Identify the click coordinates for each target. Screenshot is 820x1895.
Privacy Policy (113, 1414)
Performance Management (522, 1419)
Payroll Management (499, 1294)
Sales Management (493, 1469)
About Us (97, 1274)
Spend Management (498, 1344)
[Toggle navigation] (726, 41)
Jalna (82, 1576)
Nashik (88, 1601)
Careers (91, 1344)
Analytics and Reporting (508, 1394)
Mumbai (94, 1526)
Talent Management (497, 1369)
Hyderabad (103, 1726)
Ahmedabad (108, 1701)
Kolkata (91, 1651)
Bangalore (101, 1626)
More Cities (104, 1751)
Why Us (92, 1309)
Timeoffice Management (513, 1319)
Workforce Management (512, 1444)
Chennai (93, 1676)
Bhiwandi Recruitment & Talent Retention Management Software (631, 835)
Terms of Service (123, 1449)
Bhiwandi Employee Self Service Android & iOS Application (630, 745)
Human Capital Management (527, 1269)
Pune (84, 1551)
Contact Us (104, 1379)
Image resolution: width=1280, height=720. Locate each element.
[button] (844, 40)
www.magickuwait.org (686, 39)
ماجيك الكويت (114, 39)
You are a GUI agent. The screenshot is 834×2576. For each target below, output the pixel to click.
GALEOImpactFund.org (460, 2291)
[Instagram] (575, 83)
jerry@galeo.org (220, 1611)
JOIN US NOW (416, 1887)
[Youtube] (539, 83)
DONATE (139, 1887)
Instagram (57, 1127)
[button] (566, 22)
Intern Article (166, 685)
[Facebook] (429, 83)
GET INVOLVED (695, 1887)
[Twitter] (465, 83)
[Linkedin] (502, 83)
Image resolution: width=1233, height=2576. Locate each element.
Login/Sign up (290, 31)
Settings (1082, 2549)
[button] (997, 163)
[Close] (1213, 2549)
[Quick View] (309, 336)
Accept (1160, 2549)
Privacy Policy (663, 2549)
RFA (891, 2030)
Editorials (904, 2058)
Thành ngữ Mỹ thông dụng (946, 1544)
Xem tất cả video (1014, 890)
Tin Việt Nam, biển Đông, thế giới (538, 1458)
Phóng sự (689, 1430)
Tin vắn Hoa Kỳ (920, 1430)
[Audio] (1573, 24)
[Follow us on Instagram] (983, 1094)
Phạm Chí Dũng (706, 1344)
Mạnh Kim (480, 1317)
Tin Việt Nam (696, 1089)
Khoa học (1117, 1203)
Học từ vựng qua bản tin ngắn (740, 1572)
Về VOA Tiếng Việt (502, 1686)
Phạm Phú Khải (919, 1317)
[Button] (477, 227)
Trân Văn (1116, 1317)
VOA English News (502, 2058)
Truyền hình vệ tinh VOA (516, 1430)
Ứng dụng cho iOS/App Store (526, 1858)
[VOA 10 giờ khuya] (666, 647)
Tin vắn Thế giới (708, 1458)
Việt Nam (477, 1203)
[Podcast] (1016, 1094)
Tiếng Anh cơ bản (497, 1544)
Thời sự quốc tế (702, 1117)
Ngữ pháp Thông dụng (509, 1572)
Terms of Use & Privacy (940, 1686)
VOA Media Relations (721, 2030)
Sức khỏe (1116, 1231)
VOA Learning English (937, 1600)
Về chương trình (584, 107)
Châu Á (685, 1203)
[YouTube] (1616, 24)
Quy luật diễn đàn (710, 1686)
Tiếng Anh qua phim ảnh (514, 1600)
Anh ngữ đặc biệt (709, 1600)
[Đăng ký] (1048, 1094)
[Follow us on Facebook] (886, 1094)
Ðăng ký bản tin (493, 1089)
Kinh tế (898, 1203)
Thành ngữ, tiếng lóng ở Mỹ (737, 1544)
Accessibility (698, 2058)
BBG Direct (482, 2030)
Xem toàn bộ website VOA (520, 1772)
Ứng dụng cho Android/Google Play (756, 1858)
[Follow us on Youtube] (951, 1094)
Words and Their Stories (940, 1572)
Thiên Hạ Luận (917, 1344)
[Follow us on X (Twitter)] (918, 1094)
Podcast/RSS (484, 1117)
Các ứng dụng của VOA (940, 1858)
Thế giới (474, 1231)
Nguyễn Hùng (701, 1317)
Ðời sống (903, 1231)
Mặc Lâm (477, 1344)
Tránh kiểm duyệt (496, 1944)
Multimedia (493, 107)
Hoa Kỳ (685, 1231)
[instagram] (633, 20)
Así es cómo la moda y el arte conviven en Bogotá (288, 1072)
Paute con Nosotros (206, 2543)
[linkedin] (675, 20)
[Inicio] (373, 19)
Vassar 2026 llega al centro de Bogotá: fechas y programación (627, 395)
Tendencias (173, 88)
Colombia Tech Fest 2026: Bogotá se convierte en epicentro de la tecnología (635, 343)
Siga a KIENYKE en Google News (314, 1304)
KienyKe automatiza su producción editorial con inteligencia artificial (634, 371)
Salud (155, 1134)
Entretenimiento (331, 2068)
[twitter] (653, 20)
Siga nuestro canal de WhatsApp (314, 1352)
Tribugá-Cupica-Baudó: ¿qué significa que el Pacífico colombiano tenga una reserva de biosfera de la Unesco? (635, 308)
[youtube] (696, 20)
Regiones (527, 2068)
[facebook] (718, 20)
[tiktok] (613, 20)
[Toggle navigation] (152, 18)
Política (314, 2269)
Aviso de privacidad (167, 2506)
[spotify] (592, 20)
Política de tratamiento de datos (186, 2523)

| EXERCISE |
Would you return every line of the data above exactly?

| YOUR RESPONSE |
Identify the click coordinates for each target. Screenshot is 820x1895.
Privacy Policy (113, 1414)
Performance Management (522, 1419)
Payroll Management (499, 1294)
Sales Management (493, 1469)
About Us (97, 1274)
Spend Management (498, 1344)
[Toggle navigation] (726, 41)
Jalna (82, 1576)
Nashik (88, 1601)
Careers (91, 1344)
Analytics and Reporting (508, 1394)
Mumbai (94, 1526)
Talent Management (497, 1369)
Hyderabad (103, 1726)
Ahmedabad (108, 1701)
Kolkata (91, 1651)
Bangalore (101, 1626)
More Cities (104, 1751)
Why Us (92, 1309)
Timeoffice Management (513, 1319)
Workforce Management (512, 1444)
Chennai (93, 1676)
Bhiwandi Recruitment & Talent Retention Management Software (631, 835)
Terms of Service (123, 1449)
Bhiwandi Employee Self Service Android & iOS Application (630, 745)
Human Capital Management (527, 1269)
Pune (84, 1551)
Contact Us (104, 1379)
Image resolution: width=1280, height=720. Locate each element.
[button] (844, 40)
www.magickuwait.org (686, 39)
ماجيك الكويت (114, 39)
You are a GUI agent. The screenshot is 834×2576. For each target below, output the pixel to click.
GALEOImpactFund.org (460, 2291)
[Instagram] (575, 83)
jerry@galeo.org (220, 1611)
JOIN US NOW (416, 1887)
[Youtube] (539, 83)
DONATE (139, 1887)
Instagram (57, 1127)
[button] (566, 22)
Intern Article (166, 685)
[Facebook] (429, 83)
GET INVOLVED (695, 1887)
[Twitter] (465, 83)
[Linkedin] (502, 83)
Image resolution: width=1233, height=2576. Locate each element.
Login/Sign up (290, 31)
Settings (1082, 2549)
[button] (997, 163)
[Close] (1213, 2549)
[Quick View] (309, 336)
Accept (1160, 2549)
Privacy Policy (663, 2549)
RFA (891, 2030)
Editorials (904, 2058)
Thành ngữ Mỹ thông dụng (946, 1544)
Xem tất cả video (1014, 890)
Tin Việt Nam, biển Đông, thế giới (538, 1458)
Phóng sự (689, 1430)
Tin vắn Hoa Kỳ (920, 1430)
[Audio] (1573, 24)
[Follow us on Instagram] (983, 1094)
Phạm Chí Dũng (706, 1344)
Mạnh Kim (480, 1317)
Tin Việt Nam (696, 1089)
Khoa học (1117, 1203)
Học từ vựng qua bản tin ngắn (740, 1572)
Về VOA Tiếng Việt (502, 1686)
Phạm Phú Khải (919, 1317)
[Button] (477, 227)
Trân Văn (1116, 1317)
VOA English News (502, 2058)
Truyền hình vệ tinh VOA (516, 1430)
Ứng dụng cho iOS/App Store (526, 1858)
[VOA 10 giờ khuya] (666, 647)
Tin vắn Thế giới (708, 1458)
Việt Nam (477, 1203)
[Podcast] (1016, 1094)
Tiếng Anh cơ bản (497, 1544)
Thời sự quốc tế (702, 1117)
Ngữ pháp Thông dụng (509, 1572)
Terms of Use & Privacy (940, 1686)
VOA Media Relations (721, 2030)
Sức khỏe (1116, 1231)
VOA Learning English (937, 1600)
Về chương trình (584, 107)
Châu Á (685, 1203)
[YouTube] (1616, 24)
Quy luật diễn đàn (710, 1686)
Tiếng Anh qua phim ảnh (514, 1600)
Anh ngữ đặc biệt (709, 1600)
[Đăng ký] (1048, 1094)
[Follow us on Facebook] (886, 1094)
Ðăng ký bản tin (493, 1089)
Kinh tế (898, 1203)
Thành ngữ, tiếng lóng ở Mỹ (737, 1544)
Accessibility (698, 2058)
BBG Direct (482, 2030)
Xem toàn bộ website VOA (520, 1772)
Ứng dụng cho Android/Google Play (756, 1858)
[Follow us on Youtube] (951, 1094)
Words and Their Stories (940, 1572)
Thiên Hạ Luận (917, 1344)
[Follow us on X (Twitter)] (918, 1094)
Podcast/RSS (484, 1117)
Các ứng dụng của VOA (940, 1858)
Thế giới (474, 1231)
Nguyễn Hùng (701, 1317)
Ðời sống (903, 1231)
Mặc Lâm (477, 1344)
Tránh kiểm duyệt (496, 1944)
Multimedia (493, 107)
Hoa Kỳ (685, 1231)
[instagram] (633, 20)
Así es cómo la moda y el arte conviven en Bogotá (288, 1072)
Paute con Nosotros (206, 2543)
[linkedin] (675, 20)
[Inicio] (373, 19)
Vassar 2026 llega al centro de Bogotá: fechas y programación (627, 395)
Tendencias (173, 88)
Colombia Tech Fest 2026: Bogotá se convierte en epicentro de la tecnología (635, 343)
Siga a KIENYKE en Google News (314, 1304)
KienyKe automatiza su producción editorial con inteligencia artificial (634, 371)
Salud (155, 1134)
Entretenimiento (331, 2068)
[twitter] (653, 20)
Siga nuestro canal de WhatsApp (314, 1352)
Tribugá-Cupica-Baudó: ¿qué significa que el Pacífico colombiano tenga una reserva de biosfera de la Unesco? (635, 308)
[youtube] (696, 20)
Regiones (527, 2068)
[facebook] (718, 20)
[tiktok] (613, 20)
[Toggle navigation] (152, 18)
Política (314, 2269)
Aviso de privacidad (167, 2506)
[spotify] (592, 20)
Política de tratamiento de datos (186, 2523)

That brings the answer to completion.